# Prompt:
Copy out the records from the line with "Given: Click the Exit button" to the line with "(x=265, y=124)", leaving out the pictures.

# Input records:

** START **

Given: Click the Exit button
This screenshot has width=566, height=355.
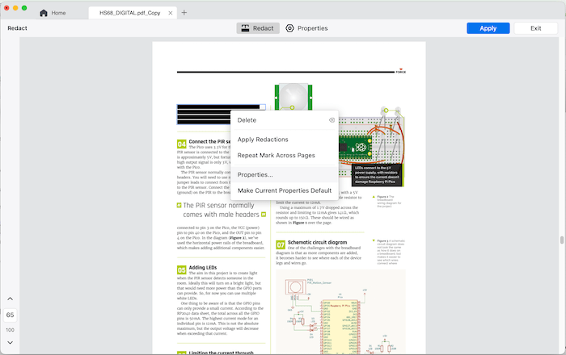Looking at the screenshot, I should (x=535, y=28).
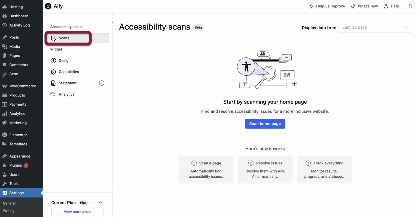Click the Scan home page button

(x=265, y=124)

** END **
** START **

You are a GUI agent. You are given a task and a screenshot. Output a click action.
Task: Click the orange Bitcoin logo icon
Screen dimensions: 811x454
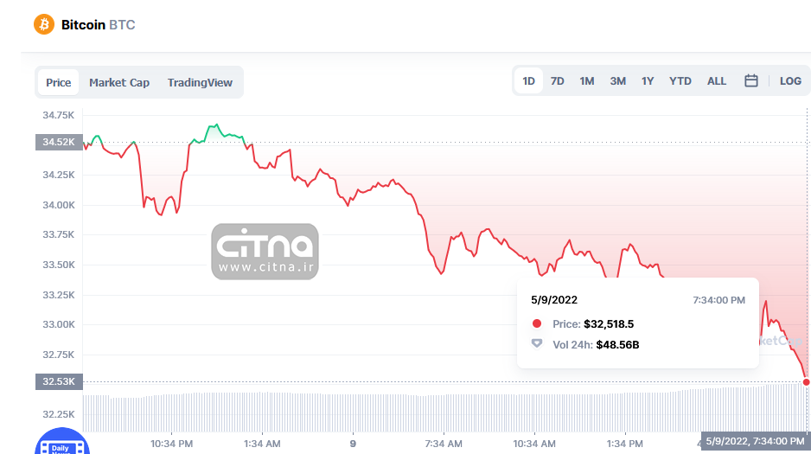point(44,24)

** END **
** START **

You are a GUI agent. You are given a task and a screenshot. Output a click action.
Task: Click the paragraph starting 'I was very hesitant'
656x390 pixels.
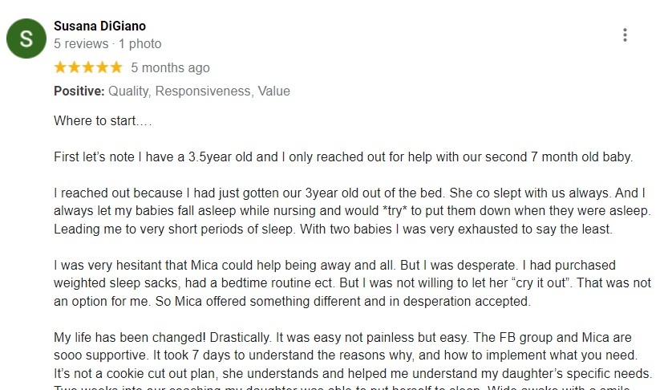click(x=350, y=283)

** END **

# Result for this task:
Given: Click the Exit button
This screenshot has width=566, height=355.
Looking at the screenshot, I should (x=535, y=28).
Click the Scan home page button

(x=265, y=124)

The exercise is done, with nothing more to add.